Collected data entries

◆ ◆ ◆ ◆

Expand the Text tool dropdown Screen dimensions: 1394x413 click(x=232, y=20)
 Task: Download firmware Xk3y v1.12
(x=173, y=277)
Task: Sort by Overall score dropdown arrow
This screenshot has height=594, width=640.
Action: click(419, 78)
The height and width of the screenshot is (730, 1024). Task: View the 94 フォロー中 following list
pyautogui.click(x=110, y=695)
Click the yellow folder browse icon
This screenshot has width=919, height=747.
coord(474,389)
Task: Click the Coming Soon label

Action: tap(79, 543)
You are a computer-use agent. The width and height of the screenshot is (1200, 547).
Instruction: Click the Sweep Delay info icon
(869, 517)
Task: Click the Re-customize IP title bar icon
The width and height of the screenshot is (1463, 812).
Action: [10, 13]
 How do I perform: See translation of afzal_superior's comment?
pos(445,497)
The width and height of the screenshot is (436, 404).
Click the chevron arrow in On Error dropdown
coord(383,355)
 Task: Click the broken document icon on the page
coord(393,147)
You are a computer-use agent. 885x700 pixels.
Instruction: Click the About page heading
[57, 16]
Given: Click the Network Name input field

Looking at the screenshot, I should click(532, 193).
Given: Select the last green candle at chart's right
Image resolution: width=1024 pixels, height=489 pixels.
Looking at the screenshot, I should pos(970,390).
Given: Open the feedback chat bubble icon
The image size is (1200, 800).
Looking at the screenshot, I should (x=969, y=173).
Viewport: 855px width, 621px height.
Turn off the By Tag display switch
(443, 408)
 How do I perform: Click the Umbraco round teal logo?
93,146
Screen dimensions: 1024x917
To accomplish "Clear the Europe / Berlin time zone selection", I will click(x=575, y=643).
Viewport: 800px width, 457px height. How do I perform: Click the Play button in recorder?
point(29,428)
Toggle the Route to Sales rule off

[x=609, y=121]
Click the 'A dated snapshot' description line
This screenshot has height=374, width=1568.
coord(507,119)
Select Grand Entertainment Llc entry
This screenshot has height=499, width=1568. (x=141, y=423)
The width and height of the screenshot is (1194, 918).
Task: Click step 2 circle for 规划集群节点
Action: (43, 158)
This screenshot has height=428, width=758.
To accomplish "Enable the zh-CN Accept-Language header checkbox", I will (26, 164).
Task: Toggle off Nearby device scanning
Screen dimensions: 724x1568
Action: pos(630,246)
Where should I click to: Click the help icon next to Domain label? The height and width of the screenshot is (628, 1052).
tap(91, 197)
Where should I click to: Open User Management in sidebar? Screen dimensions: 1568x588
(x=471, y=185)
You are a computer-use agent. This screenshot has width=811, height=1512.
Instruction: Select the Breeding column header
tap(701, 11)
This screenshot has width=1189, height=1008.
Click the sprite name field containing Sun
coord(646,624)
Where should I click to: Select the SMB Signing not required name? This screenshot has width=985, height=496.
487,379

◆ ◆ ◆ ◆

• Work item
Which lines of the data contain the string "will"? Copy each one.

• Response area
To accomplish "Clear the Europe / Berlin time zone selection", I will click(x=575, y=643).
To accomplish "Enable the zh-CN Accept-Language header checkbox", I will (26, 164).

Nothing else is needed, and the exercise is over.